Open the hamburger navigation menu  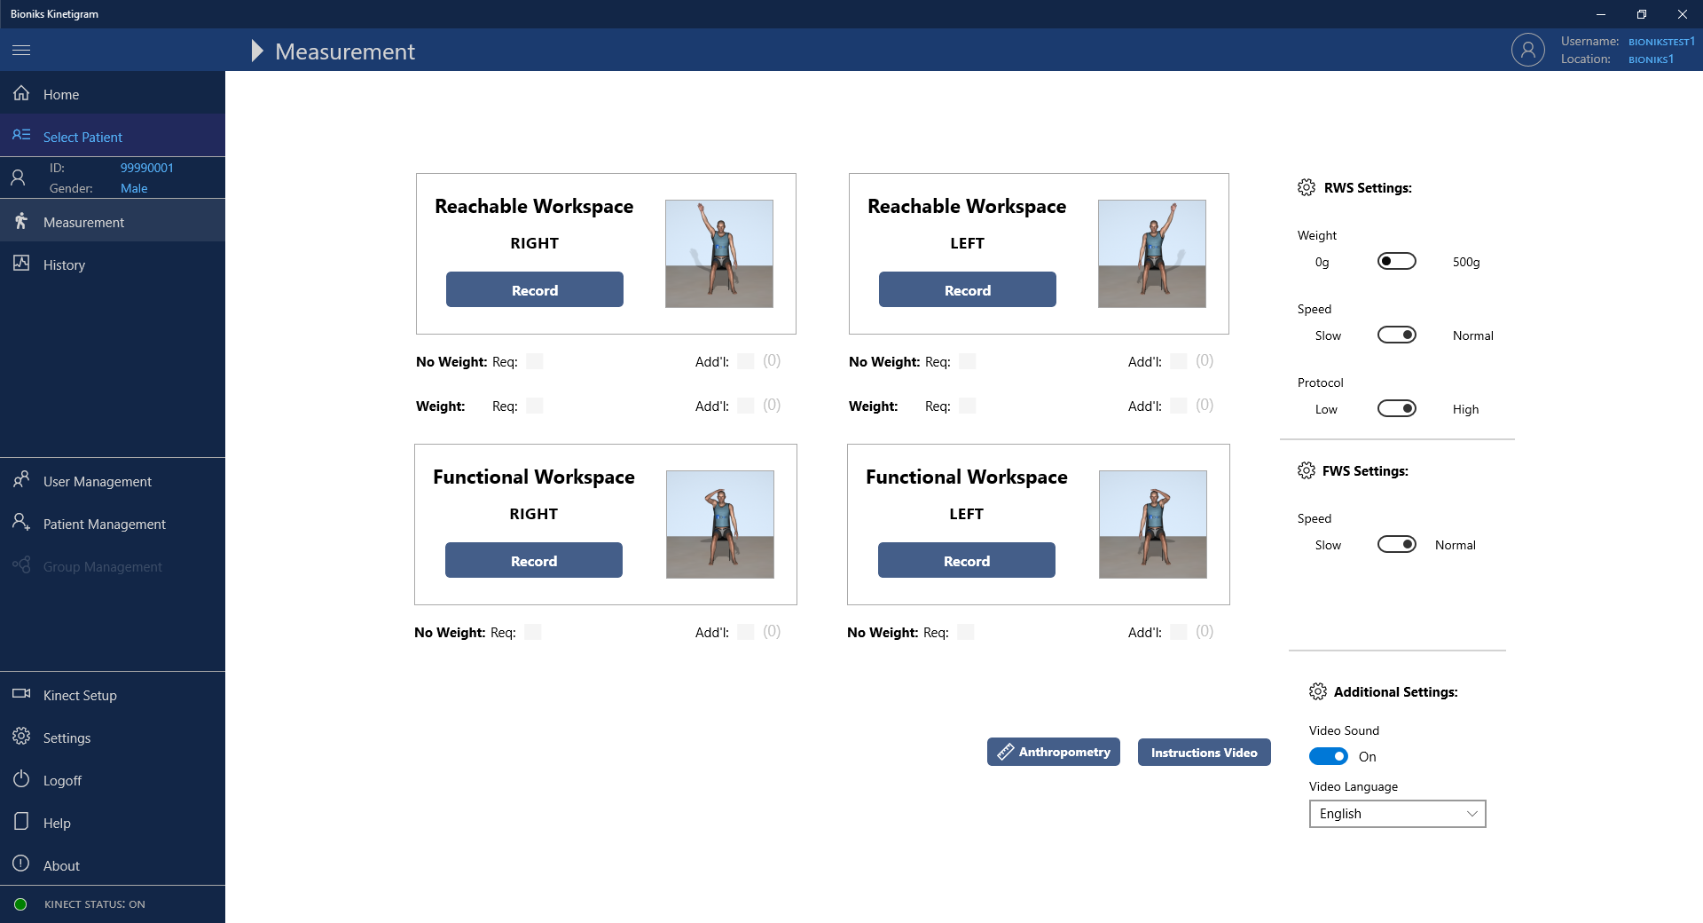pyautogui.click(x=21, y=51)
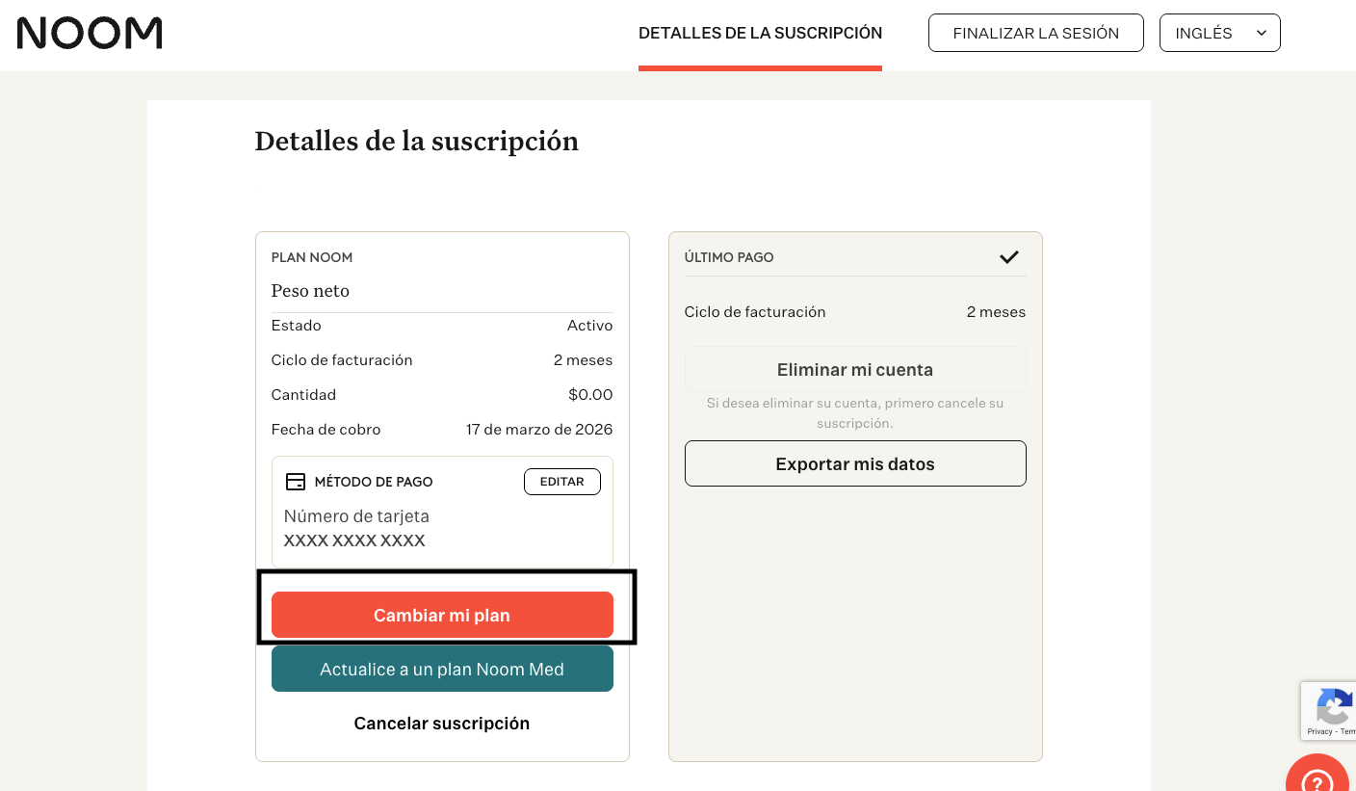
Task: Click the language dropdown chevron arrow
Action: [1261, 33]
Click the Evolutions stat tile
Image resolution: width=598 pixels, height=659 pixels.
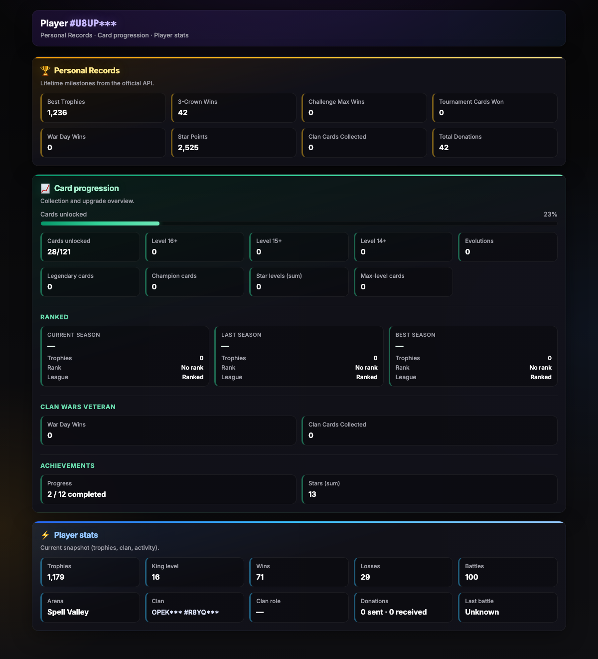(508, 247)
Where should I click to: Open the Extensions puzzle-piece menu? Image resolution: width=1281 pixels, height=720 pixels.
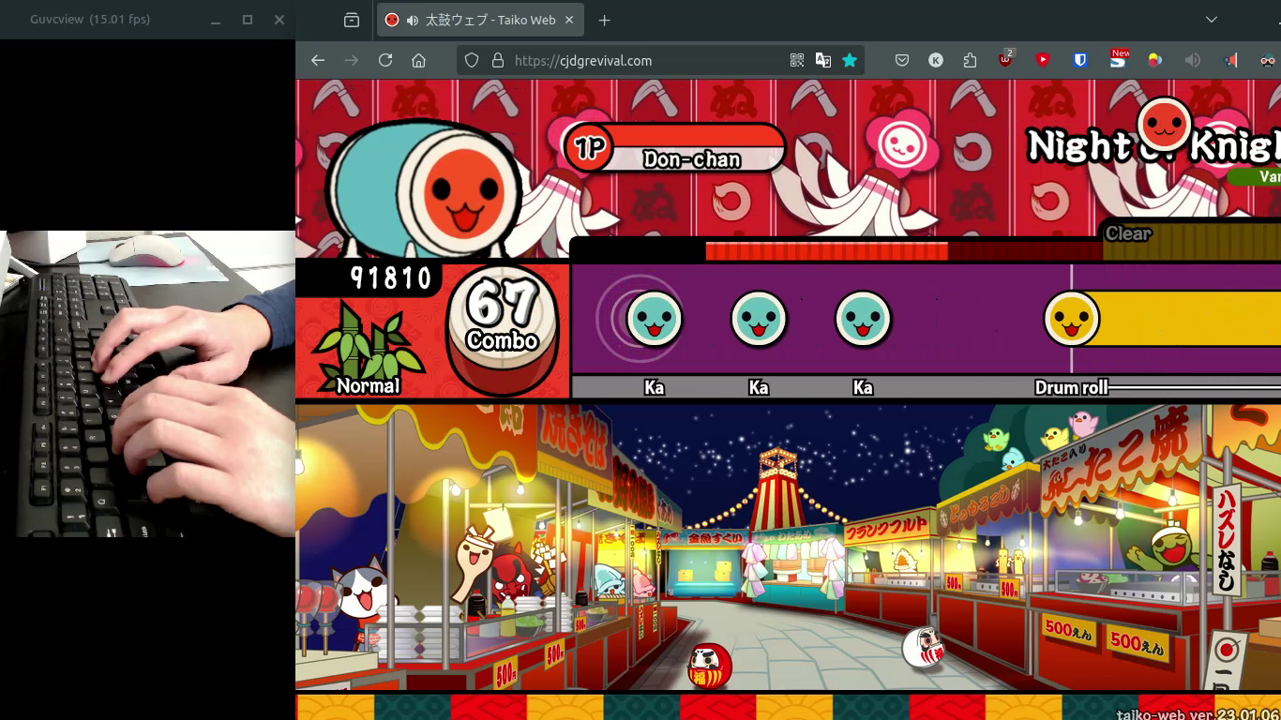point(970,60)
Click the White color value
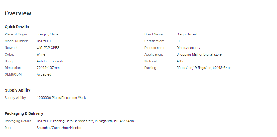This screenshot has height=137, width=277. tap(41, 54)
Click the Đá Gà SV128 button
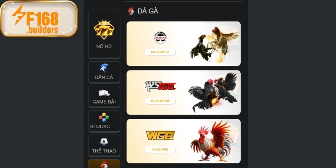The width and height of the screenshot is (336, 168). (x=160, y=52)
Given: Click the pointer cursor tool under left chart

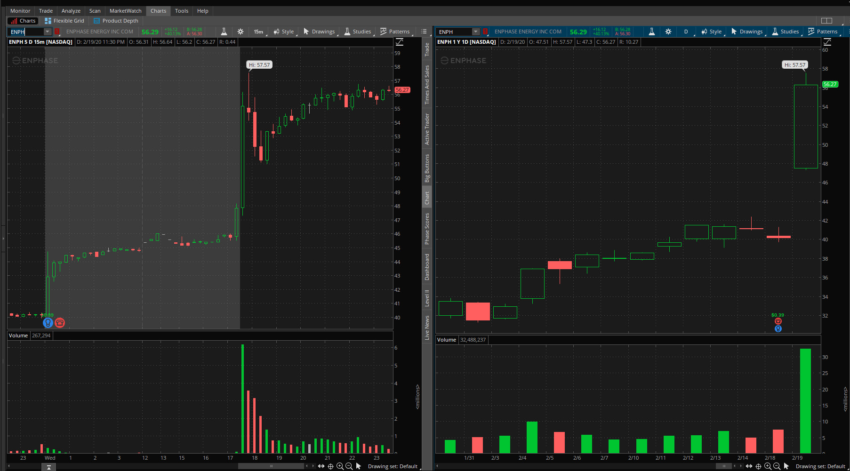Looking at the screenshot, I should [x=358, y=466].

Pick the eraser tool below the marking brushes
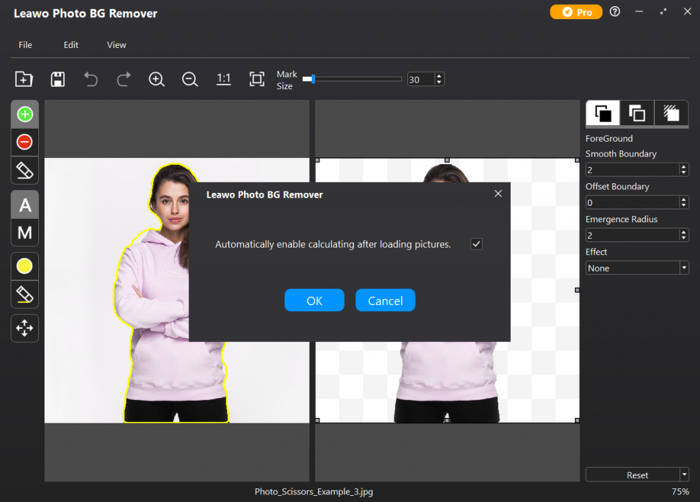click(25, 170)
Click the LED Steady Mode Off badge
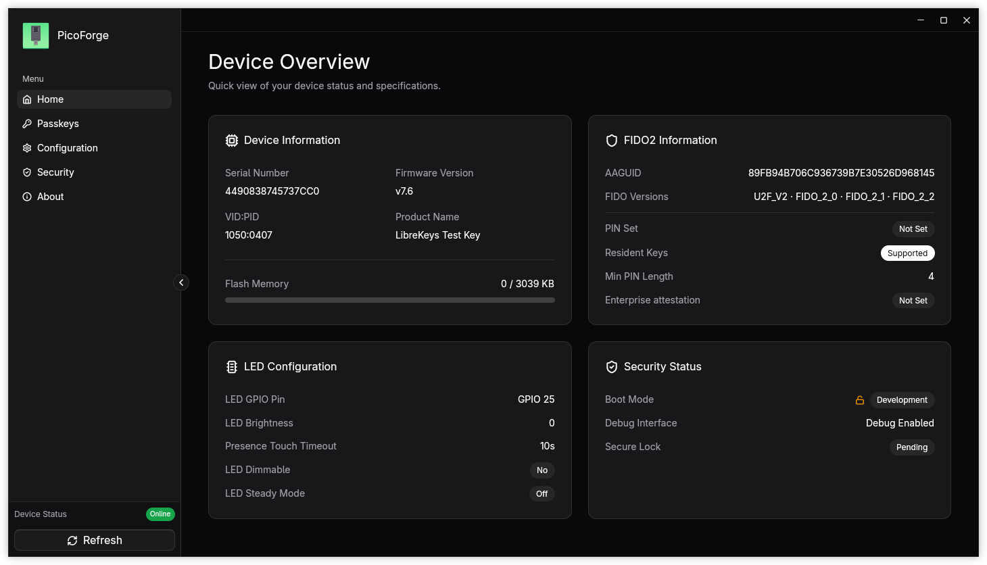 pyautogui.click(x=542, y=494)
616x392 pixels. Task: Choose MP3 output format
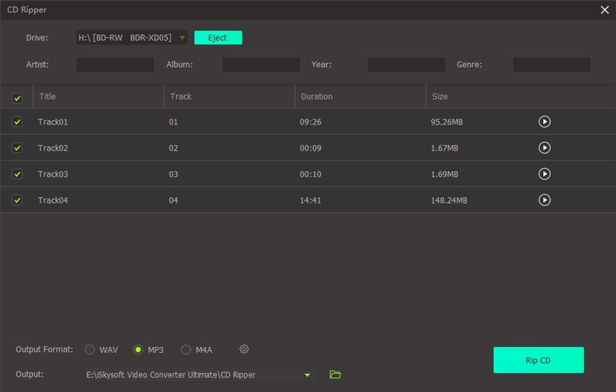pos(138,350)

•••••

Instructions for the task: From the line containing "Image resolution: width=598" down to the final line of the material above, reproduce each line exactly and include no images.

Solution for this exercise:
Image resolution: width=598 pixels, height=659 pixels.
(508, 247)
Where should I click to: Open the Extensions puzzle-piece menu? Image resolution: width=1281 pixels, height=720 pixels.
point(970,60)
Click the White color value
This screenshot has height=137, width=277. tap(41, 54)
Click the Đá Gà SV128 button
The width and height of the screenshot is (336, 168). (x=160, y=52)
Given: Click the pointer cursor tool under left chart

Looking at the screenshot, I should [x=358, y=466].

Pick the eraser tool below the marking brushes
click(25, 170)
Click the LED Steady Mode Off badge
 pyautogui.click(x=542, y=494)
616x392 pixels. Task: Choose MP3 output format
pos(138,350)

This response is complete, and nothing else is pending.